As Twitter shrank the world to 140 characters or less and our lives became reductive, attention economy pundits proclaimed long-form journalism a dinosaur. Good thing they’re wrong. New apps show people still love narrative journalism - they just needed an easy means of fitting it in to a busy lifestyle.
Richard Dawkins is right. Real education is about the power of knowledge and the thrill of discovery. This truism is part of an extraordinary essay Dawkins writes about the legendary Sanderson of Oundle.
An uncommon man, Frederick William Sanderson was the headmaster of Oundle School from 1892 until he died in 1922. Under Sanderson’s guidance, laboratory doors at Oundle were left open and libraries unlocked. As Dawkins says: “Sanderson’s hatred of any locked door which might stand between a boy and some worthwhile enthusiasm symbolised his whole attitude to education.”
It’s an essay this reporter’s been meaning to re-read for some time now, but Dawkins isn’t one for brevity and at some 2,589 words this excellent piece of writing has been lost and forgotten between Web browsers and badly organised bookmarks.
Like so much of long-form journalism it has hibernated on a server in cyberspace somewhere because Web browsers are an imperfect means of consuming longer writing. However, that’s set to change thanks to some inventive New York natives who have used their own passion for narrative journalism to devise better ways of consuming longer content.
Meet Marco Arment, a Web and iPhone applications developer from New York City who has created a brilliant online bookmarking solution called Instapaper. You can use it on your Kindle, your iPhone or while at your computer. The beauty is that it’s click and do – it’s really that simple, and you can start reading Dawkins’ length (or any other long-form writing) in waiting rooms, between meetings or in bed. Or store it for later.
“I had the need myself for this service. I’d often come across great stories during the work day that I didn’t have time to read. Then I’d also have a long train commute every day, and I’d have nothing to read. Instapaper bridges that gap,” says Arment.
While social media have dramatically increased the supply of content and made content recommendations easier, technology has favoured lightweight writing instead of in-depth journalism. Arment is set to change this by making the longer form easier to access.
“Obviously, content shouldn’t be long just for the sake of being long. But we need a balance: ideas that need a bit of length to express shouldn’t be discouraged on the Internet because nobody wants to take the time to read them in their RSS readers,” he says. “Instapaper gives you a ‘Read Later’ bookmark that you save to your browser.

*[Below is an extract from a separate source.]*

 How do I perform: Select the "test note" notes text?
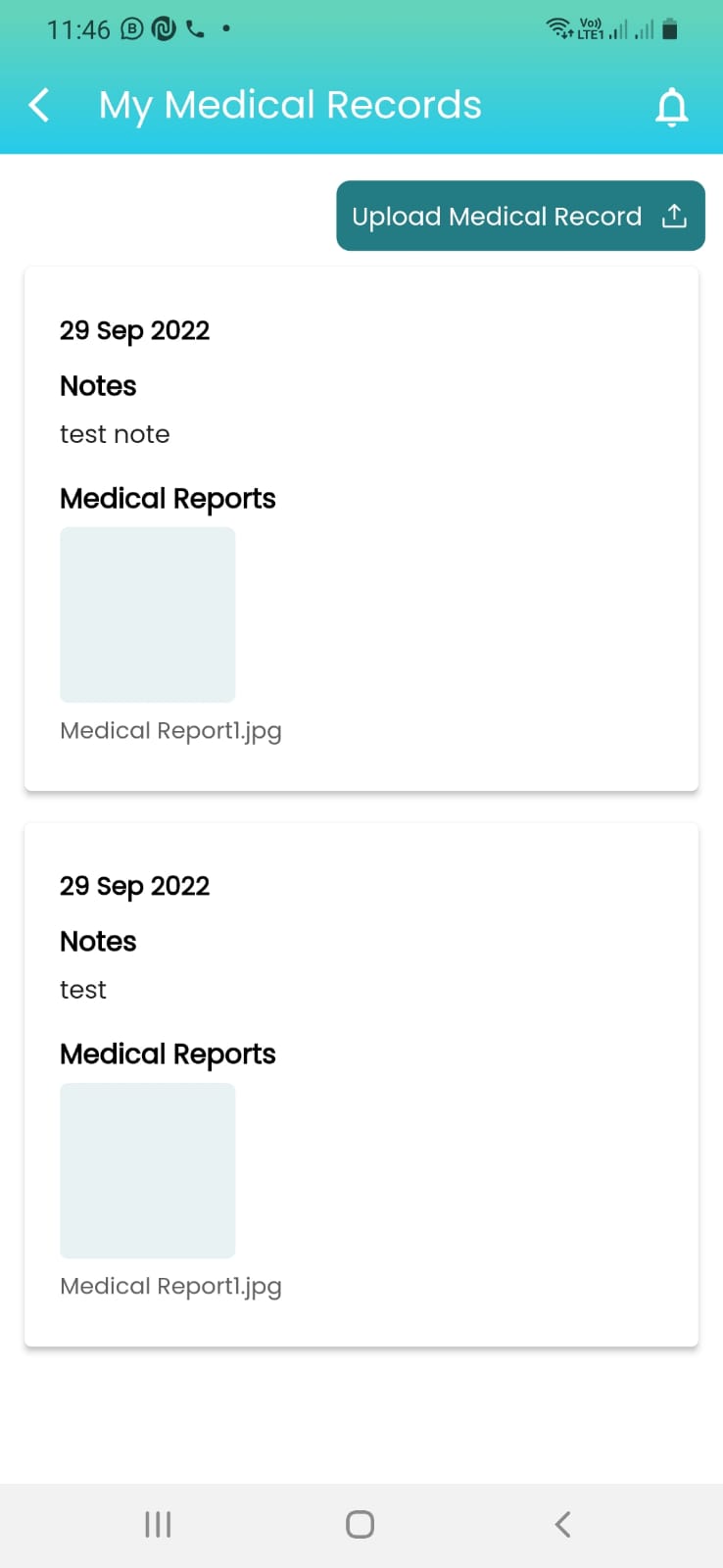[115, 434]
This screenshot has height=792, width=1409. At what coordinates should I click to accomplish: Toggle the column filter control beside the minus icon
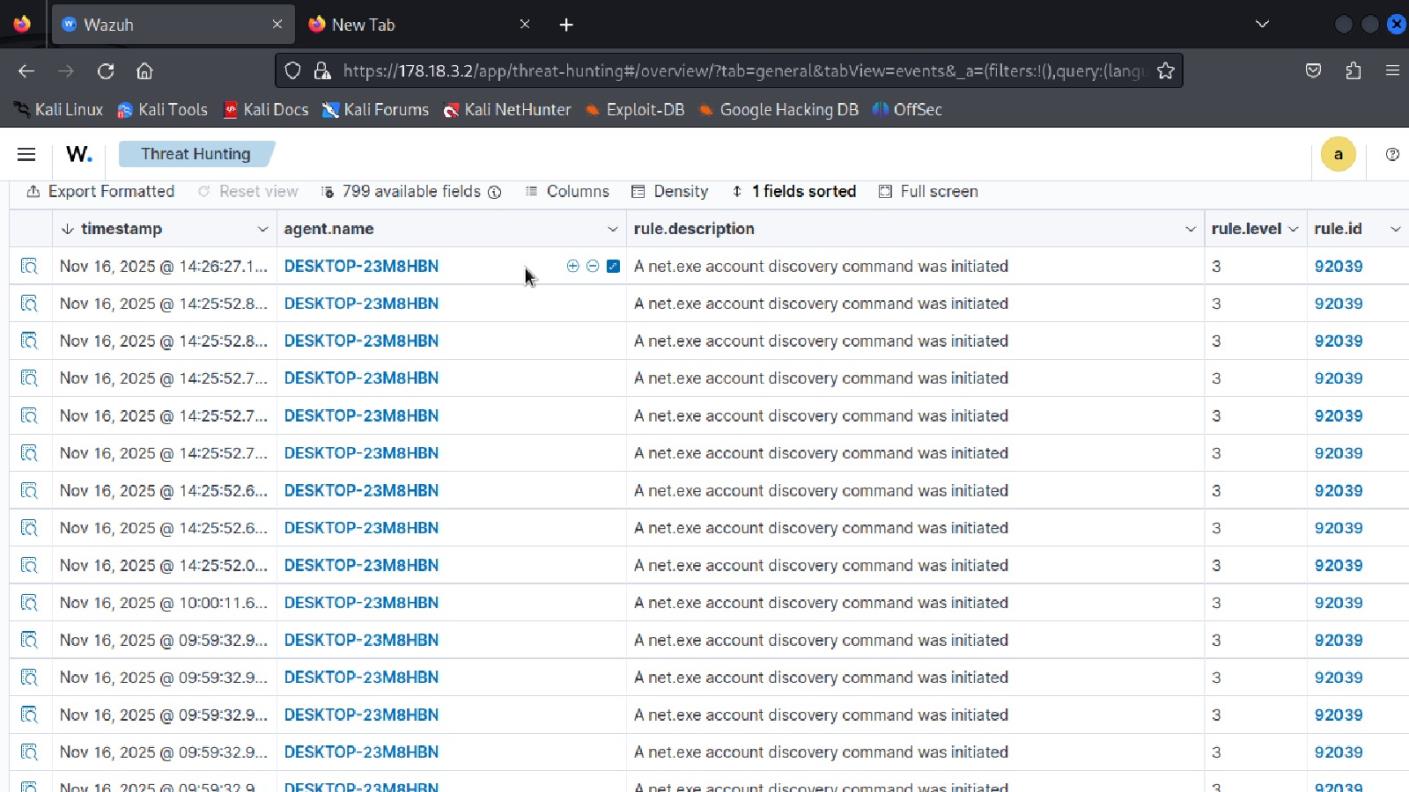pos(612,266)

“When you come across a long story that you don’t have time to read, you click ‘Read Later’. Then you can come back whenever you have time and read it, or you can read it on your mobile phone or ebook reader.” Part of the application’s appeal is the ability to manipulate fonts, margins and line spacing in your read view so that consuming the content gets a whole lot easier and more manageable.
Also resident in the city that brought the world The New Yorker are Max Linsky and Aaron Lammer, creators of Longform.org which curates narrative journalism, essays and longer form writing. “We are asking people to invest a lot of time when it comes to reading, so all the work contained at Longform is unimpeachable in terms of being brilliant examples of longer journalism. The two requirements we have are that it is a very good story or compelling topic, and that the reportage is incredibly strong,” says Linsky.
Longform, which works as a site repository for longer journalism and for storing Instapaper reads, has enjoyed rapid growth. “What’s remarkable is that our growth has been completely organic. We started this with no business plan because it was a service Aaron and I wanted to enjoy ourselves. We’ve only been running since the beginning of April, but already we get hundreds of visitors from India or Greece as the site is passed around regions by word of mouth from nerds to journalists who are our first adopters.”
Linsky says that the traffic the site is enjoying is really a testament to the stories and the enjoyment people have in finding new and older Vanity Fair, Esquire and New Yorker type articles that have been specially curated for a discerning audience.
Instead of lying behind firewalls, or dormant on servers, great writing can now be resurrected and rediscovered. Long live the long-form journalism.